Secondo quanto riportato da Il Messaggero del 2 ottobre scorso, tra il 2020 e il 2022 Msc è passata dai 29 ai 86,4 miliardi ($) di ricavi (+198%) mentre l’Ebitda, ossia la differenza con i costi operativi, si è sestuplicata, da 6,8 a 43,2 miliardi, raggiungendo il 50% dei ricavi. Non è riportato l’utile netto del 2020 e del 2021, ma nel 2022, dopo gli oneri finanziari, gli ammortamenti e le tasse, il profitto dell’azienda ha raggiunto i 36,2 miliardi, pari al 42% dei ricavi. Che cosa è accaduto in tre anni? Msc ha triplicato i ricavi, mentre i costi sono solo raddoppiati: ha aumentato i prezzi dei suoi principali servizi (noli di trasporto), sfruttando la posizione oligopolista per cui da sola controlla il 20% dell’offerta di trasporto, e soprattutto speculando, tra il 2021 e il 2022, sul caos delle disfunzioni nei servizi portuali e negli approvvigionamenti a terra.
Un maggiore dettaglio lo forniscono i bilanci pubblici di Maersk, Hapag-Lloyd e Cma-Cgm, che con Msc compongono il fronte oligopolistico formando quasi il 55% dell’offerta di stiva. Nel 2022 le tre compagnie hanno prodotto ricavi per 190 miliardi, un aumento del 127% rispetto al 2020. L’Ebitda è cresciuta dal 20% del 2020 al 47% del 2022, mentre l’utile nello stesso periodo è cresciuto dal 7% al 37% dei ricavi. Come nel caso di Msc, il 2021 è stato l’anno della “grand bouffe”. È cresciuta solo dell’8% l’offerta di stiva per profittare delle incertezze del mercato, finché dalla movimentazione nei porti non è emerso un chiaro rallentamento della domanda di trasporto dei container. È la prova storica, eclatante, che non è più la domanda che cresce a fare aumentare ricavi e profitti delle compagnie, ma le tariffe gonfiate ad arte grazie all’oligopolio, insieme ai proventi finanziari favoriti dall’overdose di liquidità sottratta al mercato.
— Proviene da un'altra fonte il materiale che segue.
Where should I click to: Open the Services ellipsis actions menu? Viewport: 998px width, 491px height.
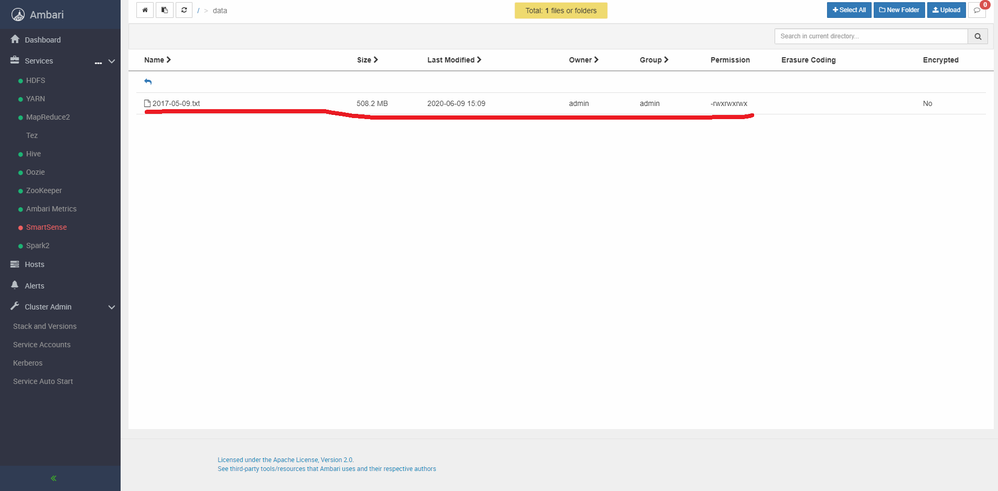coord(98,62)
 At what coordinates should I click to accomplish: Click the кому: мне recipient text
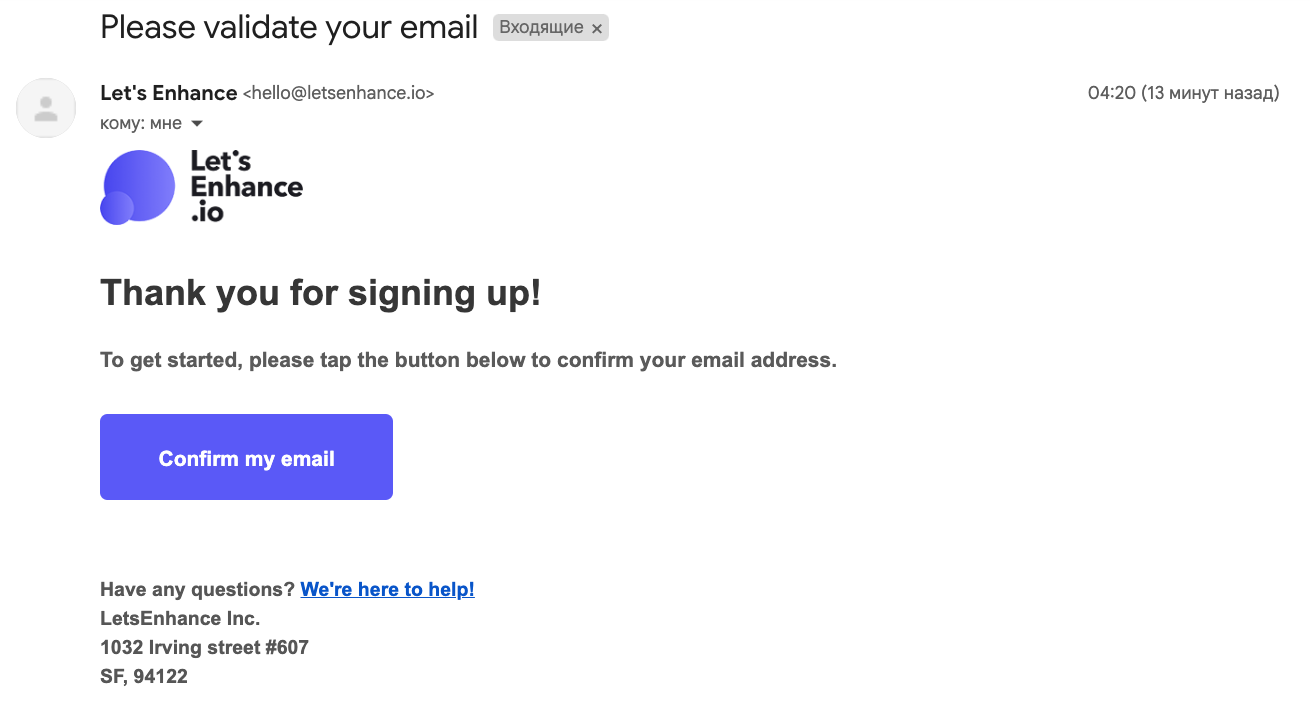141,124
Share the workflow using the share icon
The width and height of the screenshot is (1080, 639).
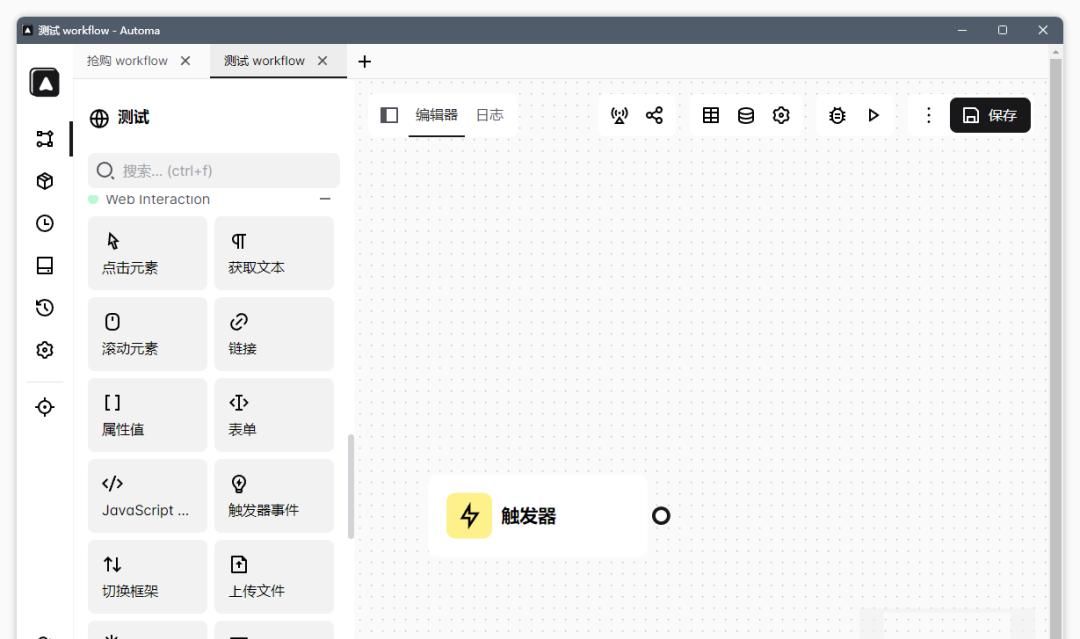[x=653, y=115]
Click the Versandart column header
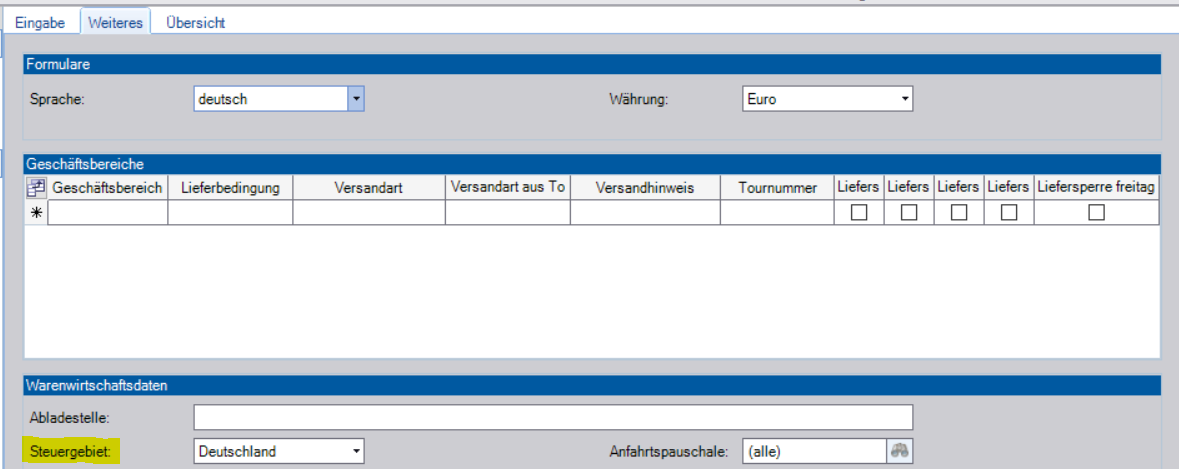Screen dimensions: 1179x469 pyautogui.click(x=369, y=188)
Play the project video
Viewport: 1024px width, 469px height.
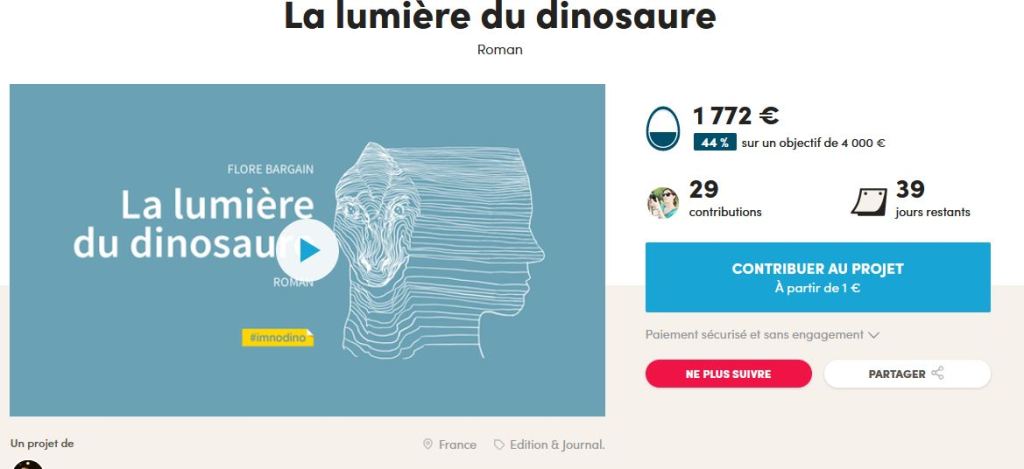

Nel 2017 a Genova, Gianluigi Aponte, unico proprietario con la moglie di Msc, di fronte alle autorità che gli promettevano la nuova diga, dichiarò con l’alterigia del re di fronte ai vassalli: “Comandiamo noi, perché comandano i volumi. Chi ha i volumi è quello che si può permettere di far vivere un porto o di farlo morire”. Frase apocalittica, ma non retorica. In passato si diceva che nello shipping la merce è la regina. Oggi il mercato è mistificato e manipolato, vi regna una corte di oligarchi che impongono le loro volontà. Solo governi autorevolmente sovrani possono ripristinare la normalità economica e sottrarre i porti dall’essere trasformati, di diritto o di fatto, in asset speculativi.